C21orf91 genotypes correlate with herpes simplex labialis (cold sore) frequency: description of a cold sore susceptibility gene

Abstract

Background: Herpes simplex virus type 1 (HSV-1) infects >70% of the United States population. We identified a 3-megabase region on human chromosome 21 containing 6 candidate genes associated with herpes simplex labialis (HSL, "cold sores").

Methods: We conducted single nucleotide polymorphism (SNP) scans of the chromosome 21 region to define which of 6 possible candidate genes were associated with cold sore frequency. We obtained the annual HSL frequency for 355 HSV-1 seropositive individuals and determined the individual genotypes by SNPlex for linkage analysis and parental transmission disequilibrium testing (ParenTDT).

Results: Two-point linkage analysis showed positive linkage between cold sore frequency and 2 SNPs within the C21orf91 region, 1 of which is nonsynonymous. ParenTDT analysis revealed a strong association between another C21orf91 SNP, predicted to lie in the 3' untranslated region, and frequent HSL (P = .0047). C21orf 91 is a predicted open reading frame of unknown function that encodes a cytosolic protein.

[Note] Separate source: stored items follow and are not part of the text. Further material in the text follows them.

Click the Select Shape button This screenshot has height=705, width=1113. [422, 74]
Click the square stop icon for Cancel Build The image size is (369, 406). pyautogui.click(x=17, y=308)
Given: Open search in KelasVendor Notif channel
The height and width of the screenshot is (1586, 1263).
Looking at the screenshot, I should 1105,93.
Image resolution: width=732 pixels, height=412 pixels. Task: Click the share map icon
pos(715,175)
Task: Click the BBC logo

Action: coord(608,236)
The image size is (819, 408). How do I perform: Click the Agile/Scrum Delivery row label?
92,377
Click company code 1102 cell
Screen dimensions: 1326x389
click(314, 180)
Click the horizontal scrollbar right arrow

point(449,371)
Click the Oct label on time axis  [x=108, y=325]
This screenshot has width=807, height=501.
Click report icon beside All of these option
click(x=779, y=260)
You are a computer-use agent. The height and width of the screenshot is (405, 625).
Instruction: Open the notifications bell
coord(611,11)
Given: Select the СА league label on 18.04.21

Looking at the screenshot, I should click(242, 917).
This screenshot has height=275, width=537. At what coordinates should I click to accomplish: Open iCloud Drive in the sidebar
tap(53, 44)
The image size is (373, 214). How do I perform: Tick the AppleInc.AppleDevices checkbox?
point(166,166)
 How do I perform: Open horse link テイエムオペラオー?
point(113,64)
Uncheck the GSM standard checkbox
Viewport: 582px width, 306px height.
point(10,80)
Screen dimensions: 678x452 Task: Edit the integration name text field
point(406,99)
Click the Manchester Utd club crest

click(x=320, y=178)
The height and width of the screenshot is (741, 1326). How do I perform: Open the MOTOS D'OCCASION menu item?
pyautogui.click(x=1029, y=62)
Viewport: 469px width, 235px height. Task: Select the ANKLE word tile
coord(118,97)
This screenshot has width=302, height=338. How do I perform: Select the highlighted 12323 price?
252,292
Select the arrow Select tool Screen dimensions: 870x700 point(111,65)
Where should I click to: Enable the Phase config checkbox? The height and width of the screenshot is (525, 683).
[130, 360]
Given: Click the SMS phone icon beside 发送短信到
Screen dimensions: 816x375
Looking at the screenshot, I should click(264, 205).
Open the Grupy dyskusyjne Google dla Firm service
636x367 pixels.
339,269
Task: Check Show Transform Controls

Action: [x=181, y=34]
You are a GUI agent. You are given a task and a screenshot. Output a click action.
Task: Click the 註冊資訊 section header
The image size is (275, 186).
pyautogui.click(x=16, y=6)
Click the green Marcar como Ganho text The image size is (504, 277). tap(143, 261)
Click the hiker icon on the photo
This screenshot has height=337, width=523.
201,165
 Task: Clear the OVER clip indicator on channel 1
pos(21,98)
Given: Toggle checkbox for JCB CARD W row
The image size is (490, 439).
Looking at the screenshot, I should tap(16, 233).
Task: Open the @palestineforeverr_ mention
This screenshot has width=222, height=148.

Conclusions: We evaluated candidate genes in the cold sore susceptibility region using fine mapping with 45 SNP markers. 2 complementary techniques identified C21orf91 as a gene of interest for susceptibility to HSL. We propose that C21orf91 be designated the Cold Sore Susceptibility Gene-1 (CSSG1).

Figure 1.

Single nucleotide polymorphism (SNP) linkage plot. Logarithm of odds (LOD) scores are shown for each SNP tested within the human chromosome 21 region of interest. White circles denote the chromosomal locations (bp x 10⁶) of the tested SNPs. LOD scores, shown on the y-axis, were computed with the Fastlink application using a dominant mode of inheritance of the cold sore phenotype (frequently affected vs unaffected) in the expanded data set of 43 families. The labeled black bars show the approximate gene locations with arrows indicating the direction of transcription.

Figure 2.

Parent transmission disequilibrium testing in the chromosome 21 region. Single nucleotide polymorphism (SNP) genotypes were tested for association with the cold sore phenotype (frequently affected vs unaffected) among 25 family trios (50 parents + 25 offspring) from the Utah Genetic Reference project. White circles denote the chromosomal locations (bp × 10⁶) of the tested SNPs plotted against the computed χ². The black bars show the approximate gene locations. Arrows indicate the direction of transcription of the gene. The dashed line across the figure represents P ≤ .05 (χ² ≈ 3.8).

Figure 3.

Map of the SNPs genotyped and tested within and adjacent to C21orf91.The C21orf91 gene spans 30 300 bp of chromosome 21. It is transcribed from the minus strand (right to left in this figure). The locations of the 6 single nucleotide polymorphisms (SNPs) presented in Table 1 are indicated by arrows. Nonsynonymous (amino acid–changing) SNPs are shown (D136E and N115K). The SNPs labeled in boldface type were associated with the cold-sore phenotype by linkage or transmission disequilibrium testing. The distance along the chromosome in kb is shown.

Figure 4.

Linkage disequilibrium within the cold sore susceptibility region. This plot showing linkage disequilibrium (LD) was generated in the Haploview computer application using data obtained from the HapMap CEU database (http://hapmap.ncbi.nlm.nih.gov). Areas of high LD are shown in red. Blue indicates areas without informative data. The relative locations of the genes are indicated above the plot. This data indicates that significant LD is not present between C21orf91 and the adjacent genes CHODL, BTG3, and CXADR.

Figure 5.

Expression of C21orf91 in human embryonic kidney (HEK293) cells. HEK293FT cells expressing C21ORF91 with a C-terminal mCherry fluorescent tag (red) were imaged by confocal microscopy. Nuclei were stained with Hoechst 34580 (blue). Plasma membranes were stained with cholera toxin B subunit (green). HEK293FT cells were transfected with complementary DNAs encoding C21ORF91 proteins with either lysine (K) or asparagine (N) at position 115 and either aspartic acid (D) or glutamic acid (E) at position 136.